Outmaneuvered Opposition. The committee's approval caught the surtax's opponents by surprise. Some conservatives who oppose high taxation and spending were disarmed by the bill's bipartisan support and by the nation's growing concern about inflation. Liberals, who proposed to support the bill only in exchange for broad reform of the tax structure, were also outmaneuvered. To minimize their resistance, the committee added a provision reducing or eliminating the federal taxes of 13 million low-income people--a feature the liberals could hardly oppose. To ease the reformers' consciences further, Mills pledged a major tax-revision program by year's end. This compromise, originally suggested by Nixon, will cost the Treasury an estimated $625 million a year. The elimination of the investment credit will offset that by bringing in $1.5 billion a year.

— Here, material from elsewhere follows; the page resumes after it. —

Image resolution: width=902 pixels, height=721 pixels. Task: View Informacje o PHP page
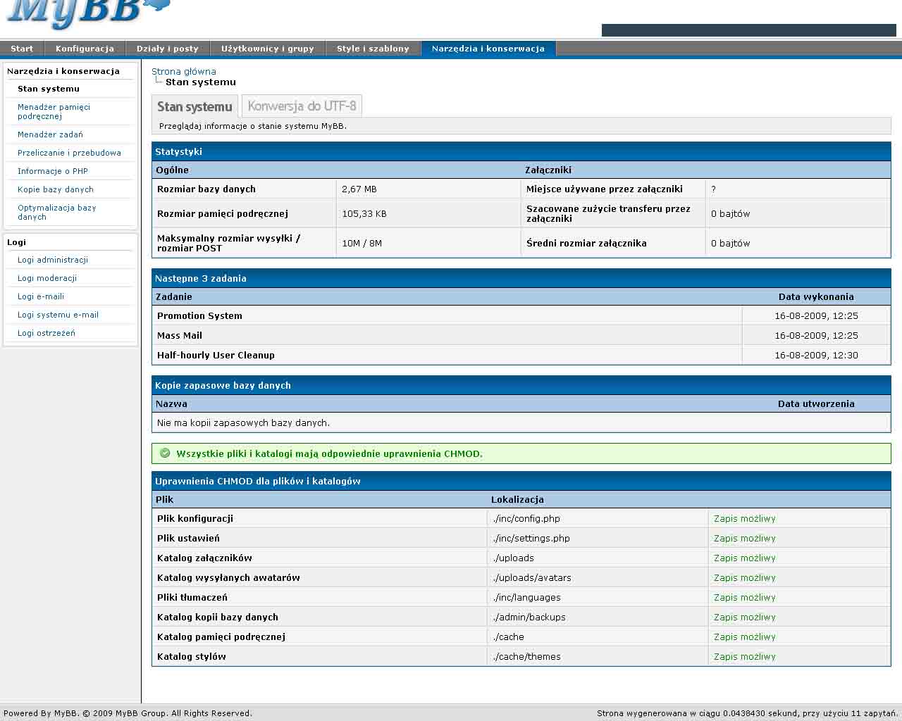53,171
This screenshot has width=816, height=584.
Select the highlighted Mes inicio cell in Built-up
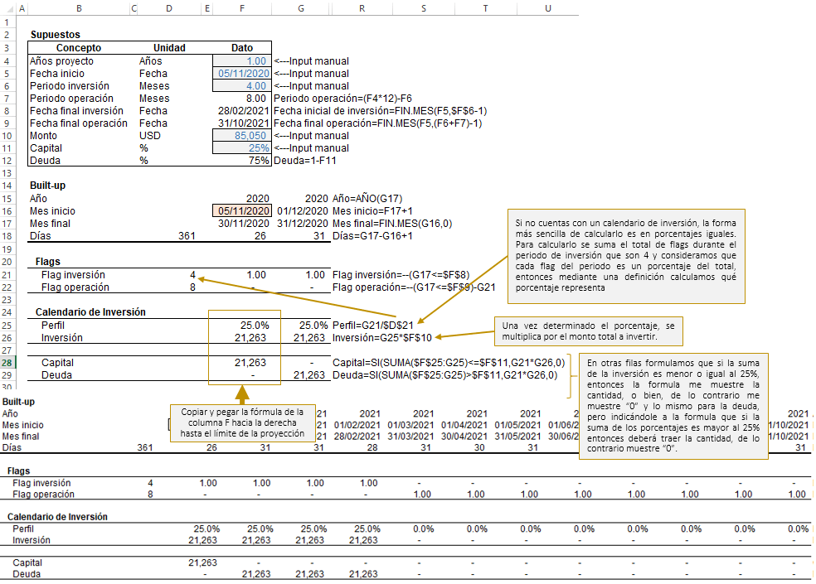click(x=241, y=210)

The bill now goes to the House Rules Committee, which seems likely to grant Mills' request that debate be limited to four hours and that no amendments be allowed. From there, it will go to the full House, where Mills and Byrnes are certain of passage this week. In fact, Mills is so sure of his votes that he did not even bother to take his usual meticulous head count.
Such confidence is justified. Inflation has reached the point where many Congressmen feel that a vote against the President will be tantamount to a vote for higher prices and interest rates. Says Mills: "The House rises and discharges its responsibilities when it has to, and this is an emergency."